Reproduce the opening lines of the records exactly, up to and including the line in which "Click the Leeds" occurs.
──────── LISTED ENTRIES ────────
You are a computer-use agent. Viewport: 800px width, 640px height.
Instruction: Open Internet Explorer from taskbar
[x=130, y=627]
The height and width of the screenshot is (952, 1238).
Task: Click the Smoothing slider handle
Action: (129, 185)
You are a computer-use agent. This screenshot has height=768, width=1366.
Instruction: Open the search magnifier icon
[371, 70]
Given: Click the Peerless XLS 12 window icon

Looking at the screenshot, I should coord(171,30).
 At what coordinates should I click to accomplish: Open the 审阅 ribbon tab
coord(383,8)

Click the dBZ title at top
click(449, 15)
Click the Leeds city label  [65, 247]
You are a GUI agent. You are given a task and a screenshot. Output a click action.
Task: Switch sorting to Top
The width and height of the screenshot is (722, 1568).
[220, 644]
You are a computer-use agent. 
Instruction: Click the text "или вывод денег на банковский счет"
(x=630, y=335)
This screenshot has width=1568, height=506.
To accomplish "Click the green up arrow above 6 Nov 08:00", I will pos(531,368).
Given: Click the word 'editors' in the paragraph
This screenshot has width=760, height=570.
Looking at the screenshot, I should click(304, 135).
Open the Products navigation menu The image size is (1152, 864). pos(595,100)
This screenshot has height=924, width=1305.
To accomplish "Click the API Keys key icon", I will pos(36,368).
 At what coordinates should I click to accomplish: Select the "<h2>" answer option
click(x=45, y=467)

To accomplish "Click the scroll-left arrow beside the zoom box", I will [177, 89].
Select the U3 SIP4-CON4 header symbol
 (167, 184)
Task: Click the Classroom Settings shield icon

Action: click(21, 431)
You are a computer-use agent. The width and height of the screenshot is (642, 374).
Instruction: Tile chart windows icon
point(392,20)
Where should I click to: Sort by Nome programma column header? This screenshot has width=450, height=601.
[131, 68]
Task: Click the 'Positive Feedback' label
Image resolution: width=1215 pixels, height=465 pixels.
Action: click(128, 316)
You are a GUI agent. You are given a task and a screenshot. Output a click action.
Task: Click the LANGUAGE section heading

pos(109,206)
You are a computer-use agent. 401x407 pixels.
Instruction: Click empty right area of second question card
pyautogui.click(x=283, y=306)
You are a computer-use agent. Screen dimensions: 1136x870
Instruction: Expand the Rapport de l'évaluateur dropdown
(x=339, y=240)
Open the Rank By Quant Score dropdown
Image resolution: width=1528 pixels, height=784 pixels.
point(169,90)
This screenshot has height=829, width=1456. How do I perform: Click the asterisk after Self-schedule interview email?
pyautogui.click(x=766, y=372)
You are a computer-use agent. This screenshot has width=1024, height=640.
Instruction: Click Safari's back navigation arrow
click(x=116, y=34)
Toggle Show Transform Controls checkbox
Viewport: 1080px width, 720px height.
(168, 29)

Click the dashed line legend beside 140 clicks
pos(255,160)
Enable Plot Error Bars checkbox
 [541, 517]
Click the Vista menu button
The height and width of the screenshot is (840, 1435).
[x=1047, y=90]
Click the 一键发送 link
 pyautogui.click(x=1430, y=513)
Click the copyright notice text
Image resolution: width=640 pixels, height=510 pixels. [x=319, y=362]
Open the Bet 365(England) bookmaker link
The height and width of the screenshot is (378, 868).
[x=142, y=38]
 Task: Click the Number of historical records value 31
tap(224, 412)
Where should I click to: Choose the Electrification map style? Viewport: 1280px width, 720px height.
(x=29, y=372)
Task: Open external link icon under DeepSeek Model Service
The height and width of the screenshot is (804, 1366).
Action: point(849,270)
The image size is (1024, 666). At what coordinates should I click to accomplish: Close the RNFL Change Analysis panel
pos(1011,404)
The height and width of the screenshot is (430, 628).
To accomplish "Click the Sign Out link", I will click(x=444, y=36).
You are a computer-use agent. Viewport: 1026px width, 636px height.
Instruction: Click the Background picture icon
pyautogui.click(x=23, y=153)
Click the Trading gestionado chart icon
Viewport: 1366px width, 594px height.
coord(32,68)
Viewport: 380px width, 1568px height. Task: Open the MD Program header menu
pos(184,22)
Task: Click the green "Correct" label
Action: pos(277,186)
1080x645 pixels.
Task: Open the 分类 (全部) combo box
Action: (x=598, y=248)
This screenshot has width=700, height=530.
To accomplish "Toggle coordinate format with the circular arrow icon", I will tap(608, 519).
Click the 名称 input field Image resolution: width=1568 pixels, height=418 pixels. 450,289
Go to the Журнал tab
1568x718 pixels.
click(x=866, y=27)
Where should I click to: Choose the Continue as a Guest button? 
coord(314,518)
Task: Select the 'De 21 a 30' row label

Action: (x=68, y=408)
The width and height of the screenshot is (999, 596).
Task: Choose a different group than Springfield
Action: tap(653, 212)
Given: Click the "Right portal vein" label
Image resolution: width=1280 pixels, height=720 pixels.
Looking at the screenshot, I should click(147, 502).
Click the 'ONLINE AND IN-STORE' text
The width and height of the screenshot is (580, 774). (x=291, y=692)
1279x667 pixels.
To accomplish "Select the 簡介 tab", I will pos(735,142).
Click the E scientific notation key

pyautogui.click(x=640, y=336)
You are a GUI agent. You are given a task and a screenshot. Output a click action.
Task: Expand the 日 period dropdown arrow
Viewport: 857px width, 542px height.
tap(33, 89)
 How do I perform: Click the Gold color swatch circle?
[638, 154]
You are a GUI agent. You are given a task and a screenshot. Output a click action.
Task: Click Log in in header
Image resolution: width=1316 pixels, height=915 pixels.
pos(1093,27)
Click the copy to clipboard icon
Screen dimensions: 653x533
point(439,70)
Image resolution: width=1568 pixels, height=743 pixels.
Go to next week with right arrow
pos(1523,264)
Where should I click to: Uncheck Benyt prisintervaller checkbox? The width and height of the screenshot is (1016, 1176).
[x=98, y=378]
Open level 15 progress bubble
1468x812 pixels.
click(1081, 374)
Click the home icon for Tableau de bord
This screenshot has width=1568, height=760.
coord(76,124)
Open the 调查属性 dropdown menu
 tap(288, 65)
────────
# RESULT OF THE TASK:
You are a computer-use agent. Viewport: 800px width, 640px height.
Instruction: Open Internet Explorer from taskbar
[x=130, y=627]
The height and width of the screenshot is (952, 1238).
Task: Click the Smoothing slider handle
Action: (129, 185)
You are a computer-use agent. This screenshot has height=768, width=1366.
Instruction: Open the search magnifier icon
[371, 70]
Given: Click the Peerless XLS 12 window icon

Looking at the screenshot, I should coord(171,30).
 At what coordinates should I click to accomplish: Open the 审阅 ribbon tab
coord(383,8)

Click the dBZ title at top
click(449, 15)
Click the Leeds city label  [65, 247]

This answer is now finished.